▶ [SUPPLIED DATA]
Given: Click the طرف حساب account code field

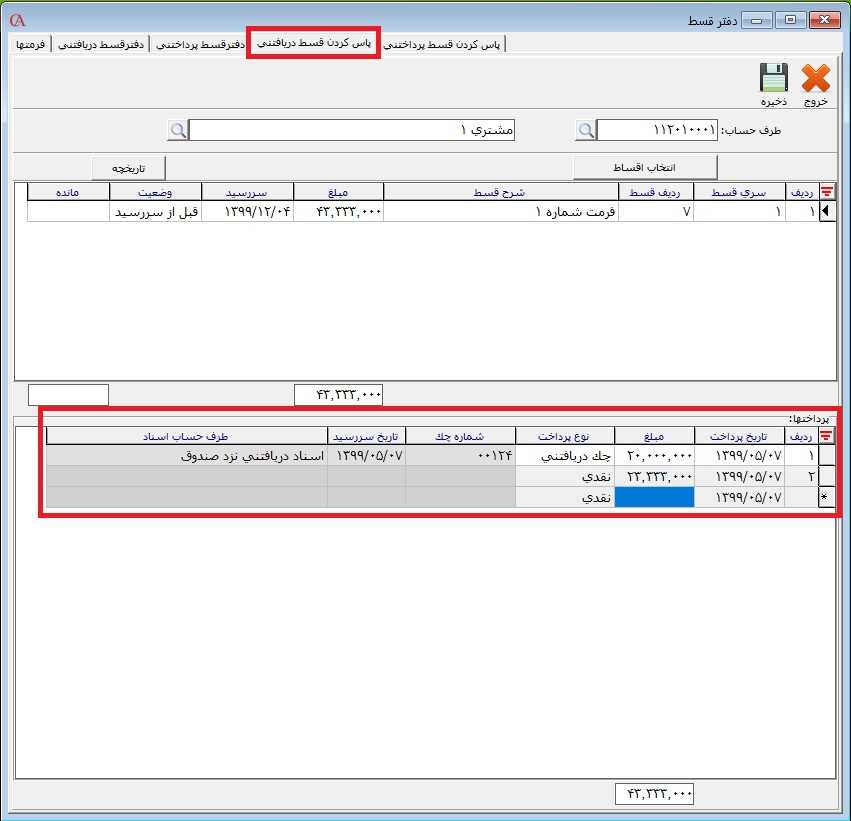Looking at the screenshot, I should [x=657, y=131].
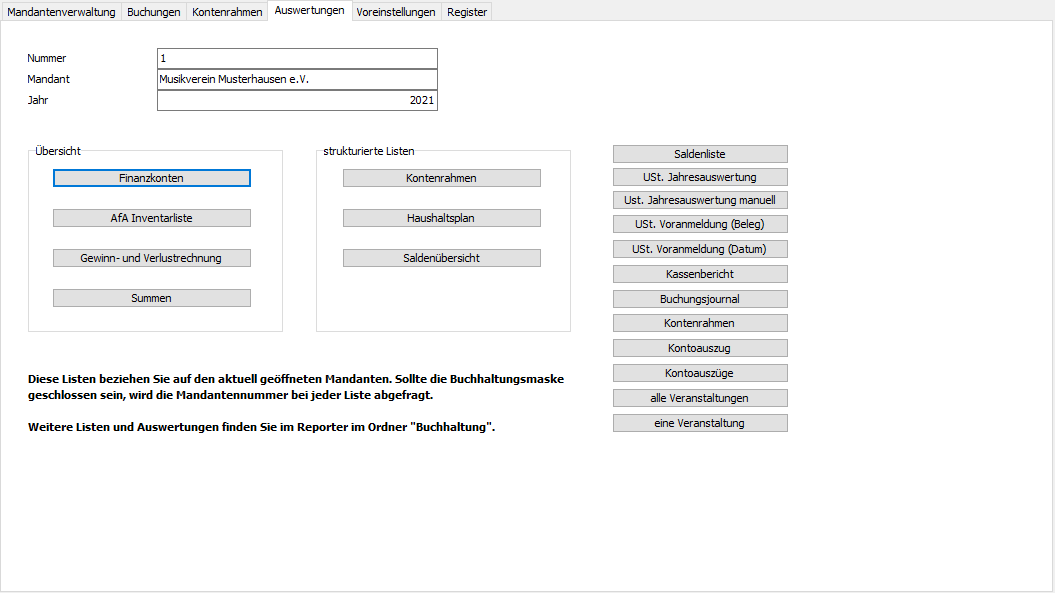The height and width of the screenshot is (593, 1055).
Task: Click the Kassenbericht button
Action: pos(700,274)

* * *

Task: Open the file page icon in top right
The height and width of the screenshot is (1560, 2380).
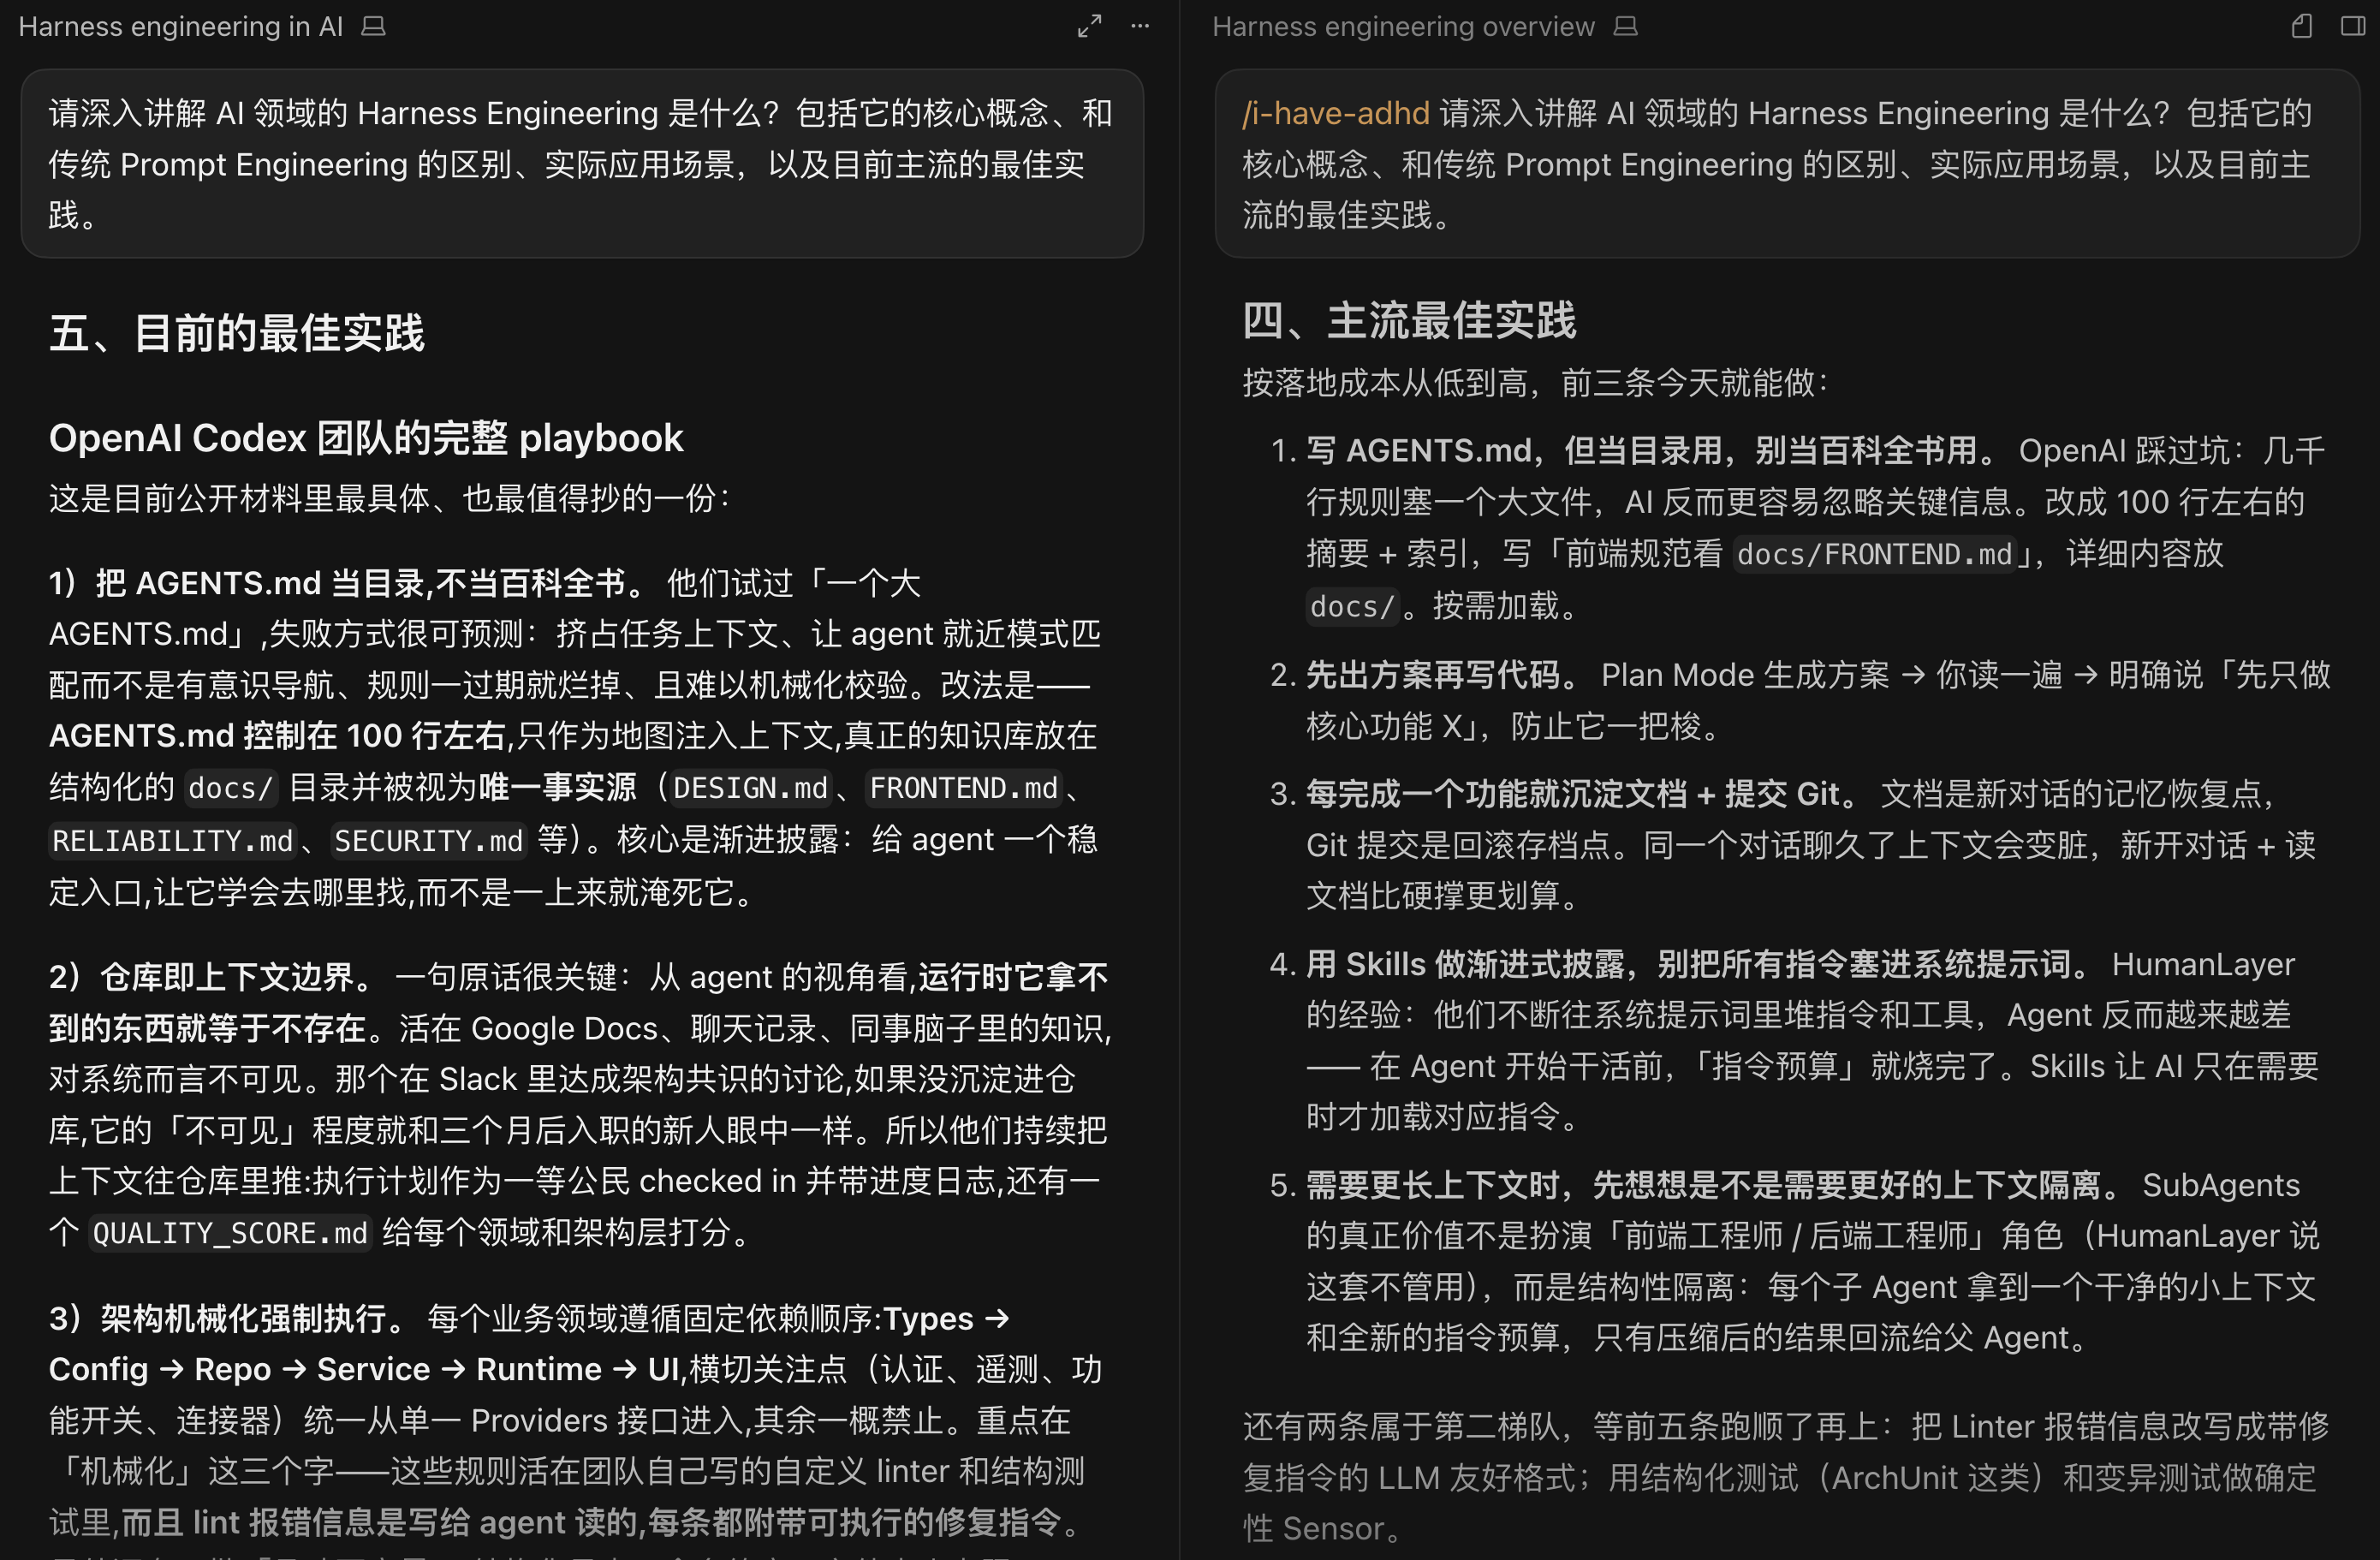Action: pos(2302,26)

▶ [AIM OF THE EXERCISE]
Could you switch "icon" to "button" in the lines from the one containing "Task: Open the file page icon in top right" through the one containing "Action: pos(2302,26)", changing nothing else? Reproduce only those lines, without the pictures.

▶ [OUTPUT FOR THIS EXERCISE]
Task: Open the file page button in top right
The height and width of the screenshot is (1560, 2380).
Action: pos(2302,26)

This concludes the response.